In a written decision issued in January, Engoron said he “sympathizes with the plight of the ride-service drivers, whose deserved raise is being held by a legal technicality.” But the judge said he couldn’t allow the increase to go forward because the city hasn’t explained its reasoning for the change, as required by law.
The commission’s basis for the increase “completely fails to explain” why it chose particular indices and timeframes, and doesn’t include any math to illustrate how it arrived at its numbers, Engoron said. “No doubt the TLC will, and should, try again. This court strongly urges the TLC to make its new explanation as clear as possible and suggests that concrete numerical examples be given.”
Meanwhile, the Independent Drivers Guild responded to the court ruling in Uber’s lawsuit, which will further delay what the association says is a desperately-needed pay raise for NYC’s 80,000 Uber and Lyft drivers and their families. The increase in minimum driver pay, reflecting the substantial increase in driver expenses, was supposed to begin December 19, 2022 but was delayed by Uber’s lawsuit.
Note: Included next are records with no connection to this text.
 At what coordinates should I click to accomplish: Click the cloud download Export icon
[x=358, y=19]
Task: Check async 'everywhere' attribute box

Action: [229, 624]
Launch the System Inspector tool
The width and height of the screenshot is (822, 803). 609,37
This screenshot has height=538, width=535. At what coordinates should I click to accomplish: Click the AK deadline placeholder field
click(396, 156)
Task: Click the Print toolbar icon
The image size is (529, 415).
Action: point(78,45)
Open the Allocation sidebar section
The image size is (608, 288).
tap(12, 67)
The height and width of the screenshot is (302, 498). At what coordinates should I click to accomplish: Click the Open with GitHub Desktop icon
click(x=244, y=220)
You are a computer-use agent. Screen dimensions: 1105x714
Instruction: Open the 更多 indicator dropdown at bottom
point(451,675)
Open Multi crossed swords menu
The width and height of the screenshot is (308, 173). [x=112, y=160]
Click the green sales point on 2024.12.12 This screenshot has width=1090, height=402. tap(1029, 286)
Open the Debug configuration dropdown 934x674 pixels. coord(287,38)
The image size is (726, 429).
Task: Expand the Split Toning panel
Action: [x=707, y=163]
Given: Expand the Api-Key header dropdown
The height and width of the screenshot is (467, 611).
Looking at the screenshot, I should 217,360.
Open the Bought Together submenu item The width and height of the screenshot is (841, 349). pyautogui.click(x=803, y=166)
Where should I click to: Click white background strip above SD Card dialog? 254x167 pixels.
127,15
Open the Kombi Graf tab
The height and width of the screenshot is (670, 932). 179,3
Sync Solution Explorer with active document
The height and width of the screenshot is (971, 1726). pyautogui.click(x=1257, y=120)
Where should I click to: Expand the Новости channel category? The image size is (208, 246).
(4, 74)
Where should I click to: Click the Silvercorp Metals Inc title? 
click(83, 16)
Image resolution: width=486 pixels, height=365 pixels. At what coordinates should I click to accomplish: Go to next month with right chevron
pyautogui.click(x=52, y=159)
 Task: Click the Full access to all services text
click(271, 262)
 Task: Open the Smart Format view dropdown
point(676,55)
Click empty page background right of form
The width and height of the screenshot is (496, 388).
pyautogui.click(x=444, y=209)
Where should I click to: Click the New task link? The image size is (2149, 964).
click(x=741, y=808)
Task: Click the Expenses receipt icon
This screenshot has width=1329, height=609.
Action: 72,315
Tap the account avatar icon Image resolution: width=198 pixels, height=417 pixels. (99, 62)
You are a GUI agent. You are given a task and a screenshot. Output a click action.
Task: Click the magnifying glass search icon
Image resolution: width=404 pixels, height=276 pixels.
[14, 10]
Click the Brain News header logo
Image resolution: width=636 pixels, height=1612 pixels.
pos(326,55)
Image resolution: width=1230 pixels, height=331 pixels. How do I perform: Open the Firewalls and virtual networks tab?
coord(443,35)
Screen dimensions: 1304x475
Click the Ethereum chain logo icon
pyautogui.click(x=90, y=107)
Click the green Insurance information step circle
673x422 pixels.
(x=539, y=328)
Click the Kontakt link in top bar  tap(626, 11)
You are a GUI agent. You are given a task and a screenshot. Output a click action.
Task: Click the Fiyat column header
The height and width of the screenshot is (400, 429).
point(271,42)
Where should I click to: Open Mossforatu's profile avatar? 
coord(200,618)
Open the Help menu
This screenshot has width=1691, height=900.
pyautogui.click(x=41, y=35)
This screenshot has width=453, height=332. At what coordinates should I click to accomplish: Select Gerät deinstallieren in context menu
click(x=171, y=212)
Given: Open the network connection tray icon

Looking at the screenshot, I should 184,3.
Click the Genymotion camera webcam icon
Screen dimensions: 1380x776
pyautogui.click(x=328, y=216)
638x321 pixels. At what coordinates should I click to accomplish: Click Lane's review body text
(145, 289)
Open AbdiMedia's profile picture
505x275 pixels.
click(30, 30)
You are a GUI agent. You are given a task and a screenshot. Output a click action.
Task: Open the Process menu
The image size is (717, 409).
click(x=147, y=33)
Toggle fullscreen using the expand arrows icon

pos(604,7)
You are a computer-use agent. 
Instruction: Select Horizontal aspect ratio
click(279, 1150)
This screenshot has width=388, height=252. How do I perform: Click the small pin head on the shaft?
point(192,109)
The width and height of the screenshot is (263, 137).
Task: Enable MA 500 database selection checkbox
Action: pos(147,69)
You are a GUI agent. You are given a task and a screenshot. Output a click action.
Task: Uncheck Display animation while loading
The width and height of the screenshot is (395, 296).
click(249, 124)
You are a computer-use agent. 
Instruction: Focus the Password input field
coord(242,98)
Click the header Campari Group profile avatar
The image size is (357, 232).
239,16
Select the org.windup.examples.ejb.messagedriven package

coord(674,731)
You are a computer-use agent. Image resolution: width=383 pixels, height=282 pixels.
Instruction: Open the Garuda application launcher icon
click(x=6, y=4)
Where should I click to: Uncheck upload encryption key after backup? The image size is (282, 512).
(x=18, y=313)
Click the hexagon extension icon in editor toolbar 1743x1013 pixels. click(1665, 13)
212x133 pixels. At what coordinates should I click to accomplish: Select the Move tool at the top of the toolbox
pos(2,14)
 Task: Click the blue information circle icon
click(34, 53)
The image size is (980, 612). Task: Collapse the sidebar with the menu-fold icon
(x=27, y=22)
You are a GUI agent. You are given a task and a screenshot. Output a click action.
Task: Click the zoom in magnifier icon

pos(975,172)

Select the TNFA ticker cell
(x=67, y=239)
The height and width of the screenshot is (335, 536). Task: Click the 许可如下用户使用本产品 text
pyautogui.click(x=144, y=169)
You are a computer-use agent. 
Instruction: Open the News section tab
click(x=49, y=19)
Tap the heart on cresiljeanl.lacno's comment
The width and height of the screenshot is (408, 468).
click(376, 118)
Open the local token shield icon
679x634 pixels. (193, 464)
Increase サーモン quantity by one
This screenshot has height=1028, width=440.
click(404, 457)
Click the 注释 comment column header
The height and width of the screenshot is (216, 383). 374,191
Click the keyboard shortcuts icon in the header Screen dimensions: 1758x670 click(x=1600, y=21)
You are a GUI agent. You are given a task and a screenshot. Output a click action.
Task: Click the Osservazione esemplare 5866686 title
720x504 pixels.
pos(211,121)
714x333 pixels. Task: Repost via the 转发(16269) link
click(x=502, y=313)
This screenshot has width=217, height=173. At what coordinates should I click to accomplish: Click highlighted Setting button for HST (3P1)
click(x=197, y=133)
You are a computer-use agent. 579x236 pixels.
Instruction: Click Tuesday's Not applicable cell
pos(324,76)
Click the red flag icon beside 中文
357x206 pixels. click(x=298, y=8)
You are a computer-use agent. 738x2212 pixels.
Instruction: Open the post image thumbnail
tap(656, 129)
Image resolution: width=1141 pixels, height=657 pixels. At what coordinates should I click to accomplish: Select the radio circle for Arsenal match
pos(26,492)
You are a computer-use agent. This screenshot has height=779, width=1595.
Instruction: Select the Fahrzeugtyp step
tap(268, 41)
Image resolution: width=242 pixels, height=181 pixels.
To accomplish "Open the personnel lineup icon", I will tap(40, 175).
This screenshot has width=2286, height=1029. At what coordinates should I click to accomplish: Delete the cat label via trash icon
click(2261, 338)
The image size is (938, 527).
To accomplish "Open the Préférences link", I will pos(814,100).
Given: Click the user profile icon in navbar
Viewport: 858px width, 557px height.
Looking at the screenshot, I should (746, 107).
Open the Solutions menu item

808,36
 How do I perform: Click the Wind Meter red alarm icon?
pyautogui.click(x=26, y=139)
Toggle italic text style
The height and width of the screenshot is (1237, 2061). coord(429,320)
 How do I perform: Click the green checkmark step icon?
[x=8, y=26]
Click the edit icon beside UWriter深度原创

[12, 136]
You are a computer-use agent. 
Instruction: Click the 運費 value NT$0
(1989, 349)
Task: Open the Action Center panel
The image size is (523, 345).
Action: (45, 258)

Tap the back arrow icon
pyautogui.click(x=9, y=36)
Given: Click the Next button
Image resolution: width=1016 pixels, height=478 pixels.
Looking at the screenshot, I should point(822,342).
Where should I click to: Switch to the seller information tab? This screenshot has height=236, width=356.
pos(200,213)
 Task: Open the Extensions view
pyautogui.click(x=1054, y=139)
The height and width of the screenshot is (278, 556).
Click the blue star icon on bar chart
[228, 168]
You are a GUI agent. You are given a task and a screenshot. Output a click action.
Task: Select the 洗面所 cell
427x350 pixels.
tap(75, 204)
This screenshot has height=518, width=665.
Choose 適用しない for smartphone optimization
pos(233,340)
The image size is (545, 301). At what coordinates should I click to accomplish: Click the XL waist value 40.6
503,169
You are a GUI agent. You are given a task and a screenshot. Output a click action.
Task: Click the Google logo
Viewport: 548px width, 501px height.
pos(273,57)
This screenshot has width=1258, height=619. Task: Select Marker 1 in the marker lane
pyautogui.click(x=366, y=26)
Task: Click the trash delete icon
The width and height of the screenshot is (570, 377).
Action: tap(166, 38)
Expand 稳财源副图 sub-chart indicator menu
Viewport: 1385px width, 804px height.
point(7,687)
“The judge made clear that the raise New York’s Uber and Lyft drivers deserve is being held up by a legal technicality,” said IDG President, Brendan Sexton. “For Uber to continue to deny drivers their fair pay on a technicality is outrageous and an insult to the thousands of men and women who work tirelessly to keep our city moving. We also urge the city’s Taxi and Limousine Commission to remedy this legal technicality as quickly as possible.”
In December, the IDG organized a caravan of hundreds of FHV drivers that shut down the Brooklyn Bridge in protest of Uber’s Lawsuit.